Conor O’Devany was now an elderly man in his seventies, running out of energy and safe hiding places. By his very presence in Ireland he was breaking the king’s law, and to survive at all he often had to resort to disguises. The Ulster chieftains were able to provide him with only limited protection, for they too were under constant pressure and harassment by the military and state authorities.
Conor managed to avoid capture for a time with the help of the O’Donnells, but the authorities were on his heels. Indeed, George Montgomery, the Protestant bishop of the northern dioceses of Derry, Raphoe and Clogher, was actively engaged in trying to establish O’Devany’s whereabouts and was raising alarm in the Pale about what might happen if he was left to roam about the country. There was speculation that he might be headed for Spain to plead the cause of the chieftains, but his age makes the claim seem as futile as it is unlikely.

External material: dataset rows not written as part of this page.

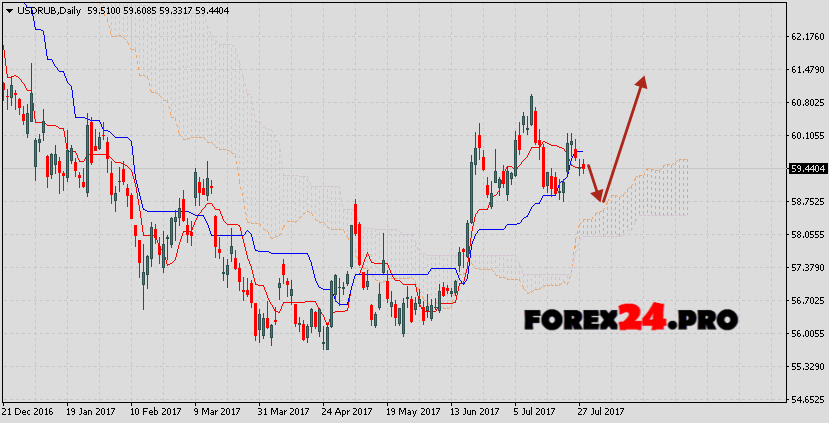Select the 24 Apr 2017 date marker
The height and width of the screenshot is (423, 829).
[x=348, y=411]
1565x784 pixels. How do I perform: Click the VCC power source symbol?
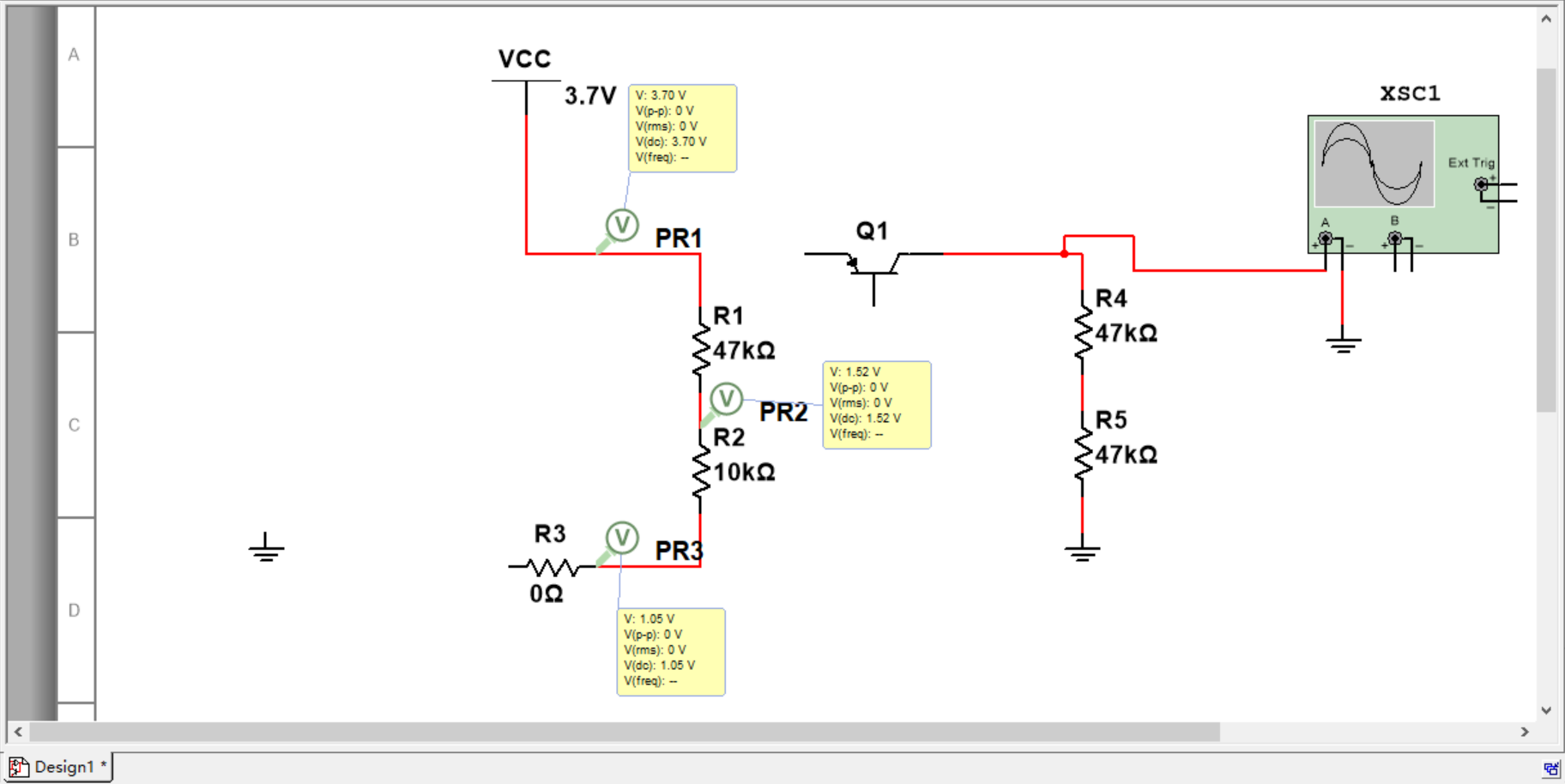coord(525,82)
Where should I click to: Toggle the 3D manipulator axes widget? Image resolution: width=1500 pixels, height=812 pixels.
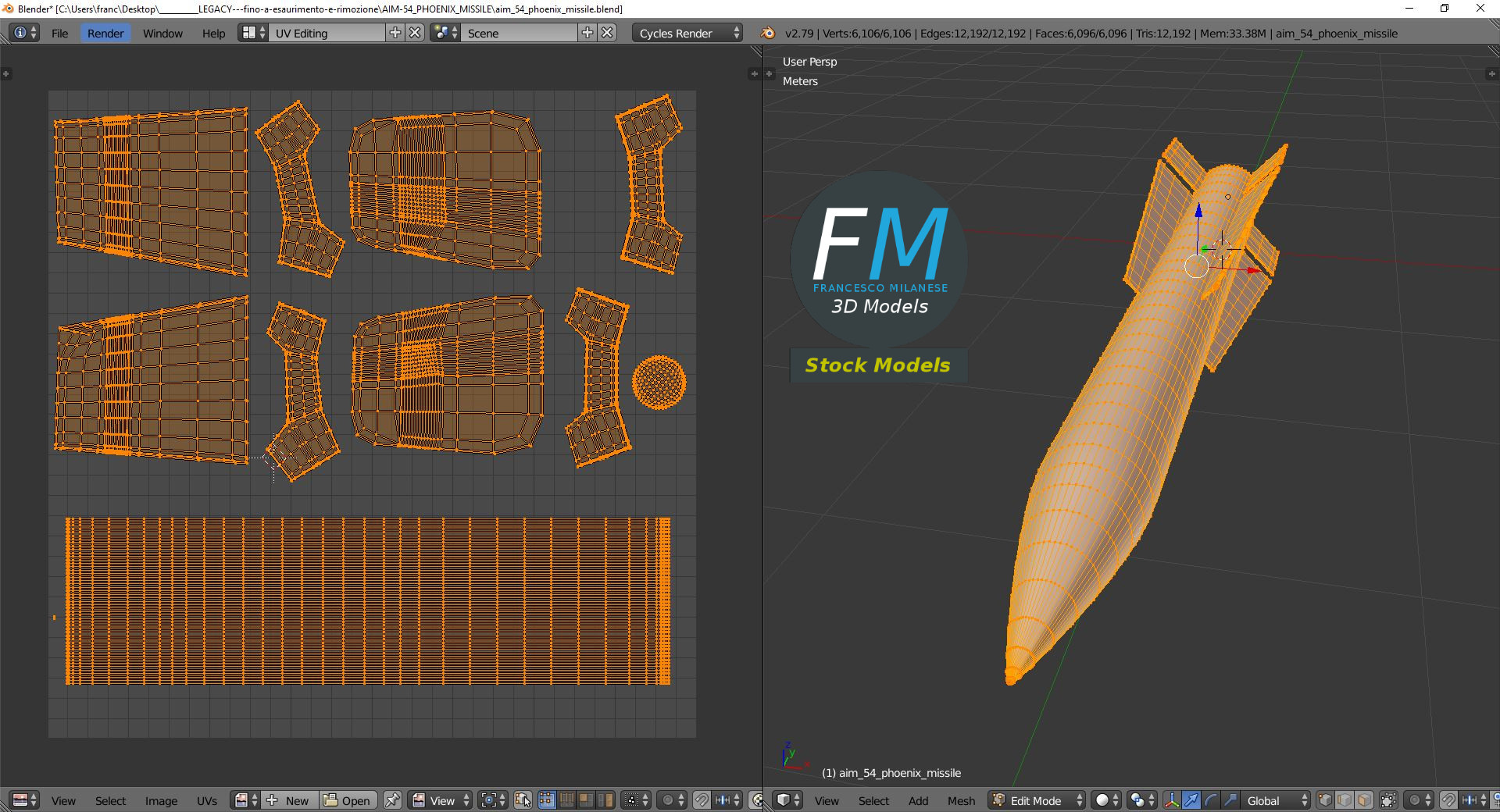(x=1171, y=800)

The 4th September 1607, marks the date of one of Ireland’s saddest hours, when the great Ulster chieftains, among them the legendary Hugh O’Neill, left Ireland for ever, so great was their despair of ever achieving freedom in their own country. If Conor had been concerned for his own safety, he could presumably have accompanied the earls into exile. He chose not to go. Soon after, he was appointed vice-primate of Ireland, but the new office only increased his chances of being arrested. His protectors were all gone and the primate himself, Peter Lombard, was in Rome. Conor was in the front line and defenceless.

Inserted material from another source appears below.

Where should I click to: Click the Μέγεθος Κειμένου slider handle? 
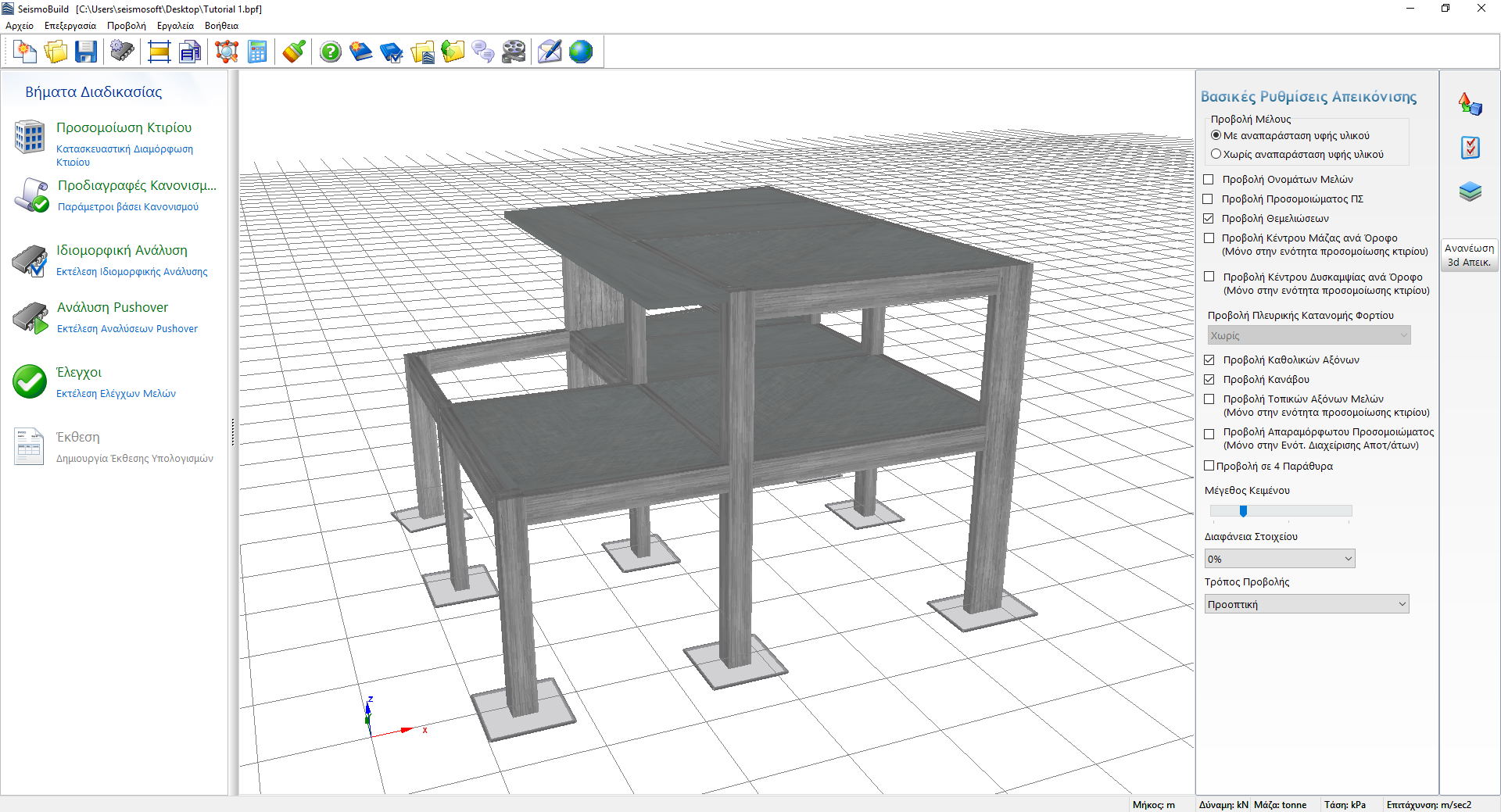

In 1610, he made a pilgrimage to Monahincha, near Roscrea, County Tipperary. It had been designated a place of pilgrimage by Pope Paul V a few years earlier and had drawn thousands of faithful Catholics to it in the intervening period. Conor, making no concession to his advancing years, made the pilgrimage barefoot. He was not just on a private visit, however. In parishes the length and breadth of the country the open, normal practice of the faith was becoming more difficult and dangerous with each passing day. Pilgrimages, on the other hand, provided an ideal opportunity to administer the sacraments to large numbers of people. They also frightened the devil out of the Protestant establishment. On his visit to Monahincha, the sacrament of Confirmation would have been high on Conor’s list of priorities, and while other priests performed weddings, baptisms and heard confessions, it is certain that the Bishop of Down and Connor, by now one of only two Catholic bishops remaining in Ireland, spent much of his time conferring the gifts of the Holy Spirit, of grace, strength and courage, on both adults and children. Given the times the people of Ireland were living in, this was certainly an appropriate sacrament to administer.

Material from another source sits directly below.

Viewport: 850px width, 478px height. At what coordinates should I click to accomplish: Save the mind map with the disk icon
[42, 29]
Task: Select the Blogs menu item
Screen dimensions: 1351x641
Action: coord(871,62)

The making of the pilgrimage to Monahincha was no easy thing to do. The road was long, and fraught with dangers. Many of the women pilgrims were brutally assaulted by marauding soldiers from nearby garrisons. For a man nearing eighty, it was a measure of Conor’s own enduring courage and fortitude that he was able to make it at all.
His life now was devoted, in between furtive pastoral activity, to compiling his Index Martyrialis, a vital contemporary record of people who were dying and had died for their faith in his time. In a final twist of fate, it was to be an important document in processing the causes of a number of his fellow martyrs. He completed his work in the early part of 1611 and sent a copy to the Jesuits. Just in time, for in that summer the king’s men caught up with him at the home of Brian MacHugh óg MacMahon, the son-in-law of Hugh O’Neill. Bishop O’Devany was visiting MacMahon’s home on a specific pastoral mission rather than simply in search of refuge, though, in truth, there were few places left where he could safely find shelter. A family squabble had arisen within MacMahon’s clan and the bishop came to act as mediator in the hope of settling it. Inter-family quarrels were commonplace, but in the light of what was happening throughout the country the bishop very likely found such family feuds an unseemly and unchristian waste of energy and resources. The soldiers who arrested him came upon him quite by chance, but there was much jubilation in Dublin at his capture. He was the most senior cleric to fall into Crown hands for quite some time. They took him to Dublin and imprisoned him in Dublin Castle once more. The closing chapter of his life was now to be linked with that of a young priest whom he had never met before, Father Patrick O’Loughran, who was, like many of his clerical contemporaries, languishing in jail waiting to see what the authorities had in mind for him.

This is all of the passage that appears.